The pace of labor market recovery has slowed in several respects.

  • The percentage rise in nonfarm payroll employment over the first four months of 2015, 1.66% at an annualized rate, was slower than its advances during the first third of 2014, 2013, 2012, and 2011.
  • Nonfarm payroll jobs increased less during the three months to April than in any previous three-month sequence since December 2013-February 2014.
  • The rate of unemployment fell 0.3 percentage points (ppts) during the past six reported months, down from a 0.5 ppt decline in the prior half year.
  • The 62.8% labor participation rate in April was unchanged from its level six months earlier in October 2014.  The ratio of jobs-to-population rose a mere 0.1 ppt in the same span and remains below the 60% threshold at 59.3%.
  • Average hourly earnings increased just 0.1% last month, and its 12-month 2.2% rate of rise was just 0.2 ppts above that seen six months earlier.
  • Broad unemployment, which includes under-employment and well as unemployment, remains close to 11% at 10.8%.
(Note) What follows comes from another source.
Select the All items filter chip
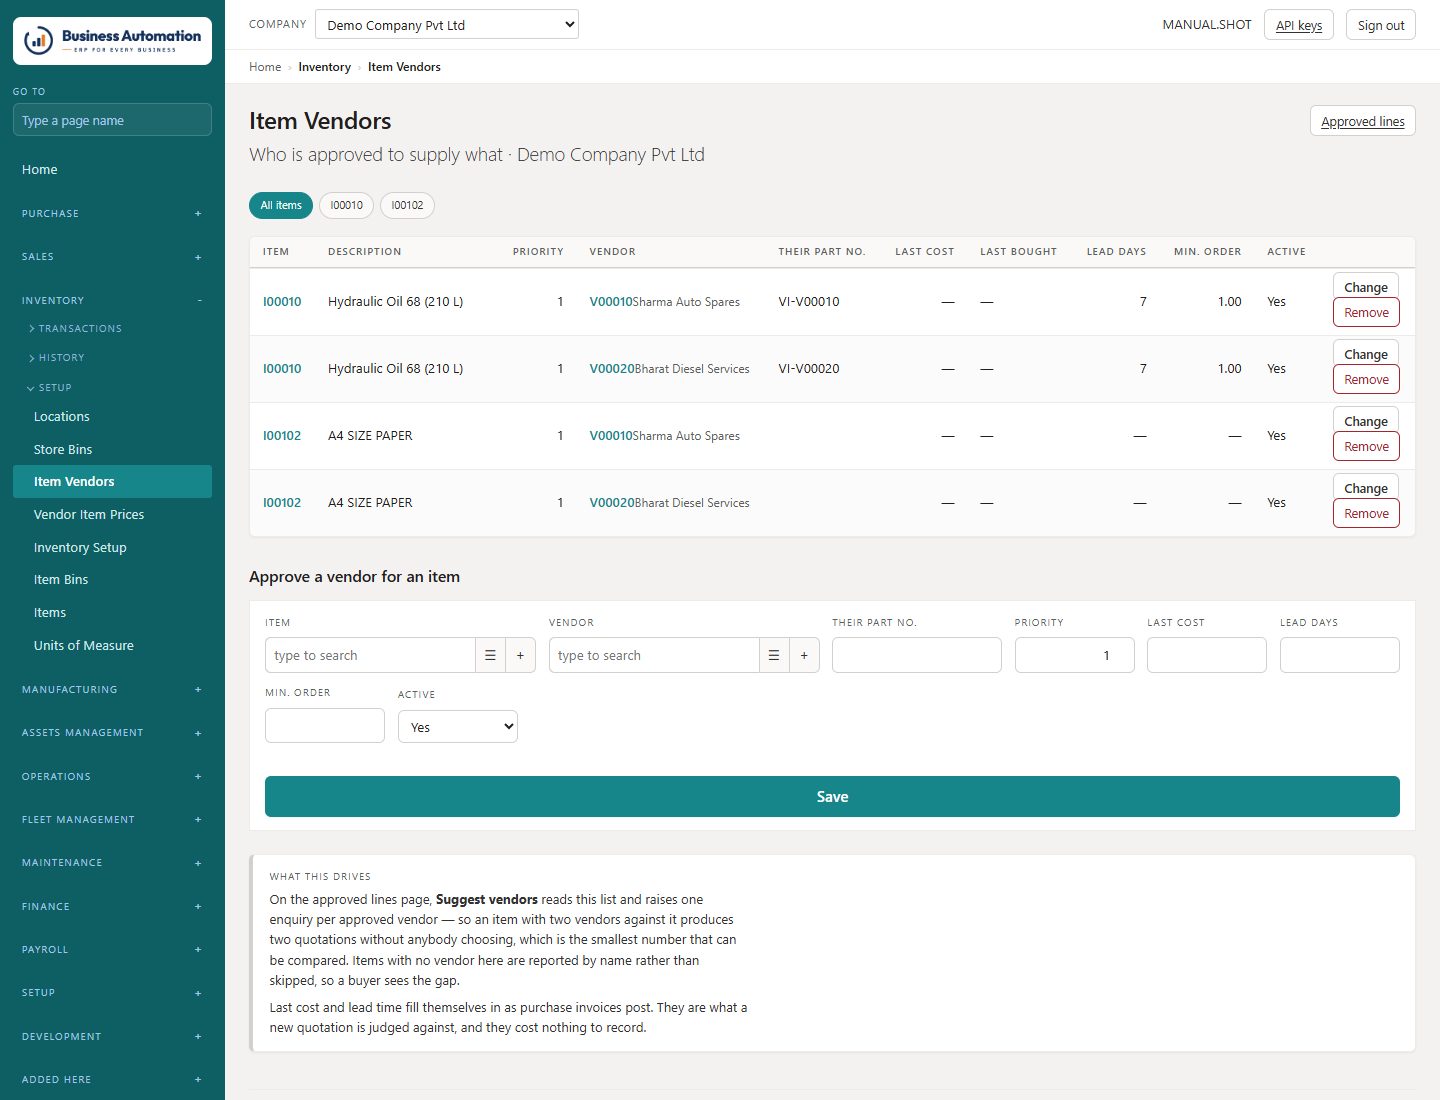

If nonfarm payroll jobs, which expanded at a 1.84% annual pace over the two decades between the end of 1979 and the end of 1999, continued to increase at the same pace through April 2015, its level now would be 172.609 million workers, 31.2 million employees or 32.2% greater than the actual level.  Both the amount of workers and their productivity — output per manhour — have slowed considerably.  Labor productivity rose by only 0.5% between the first quarter of 2012 and the first quarter of 2013, followed by advances of 0.6% each in the ensuing four-quarter spans to 1Q14 and then 1Q15.  The problem is not that Americans have lost their ingenuity, nor that the proliferation of applications of new inventions has bogged down.  The problem involves good work in the wrong areas, that is with the nature of what is being invented and how new ideas are being utilized.  A stress on consumer devices fails to enable workers to build more in less time.  It’s not enough that people are walking into accidents while staring down at their phones.  Now they are being tempted to do the same by starring at their watches.  Biotech firms are producing a pill for everything, prolonging retired lives but not lifting the longevity of average Americans, which trails that in many other countries.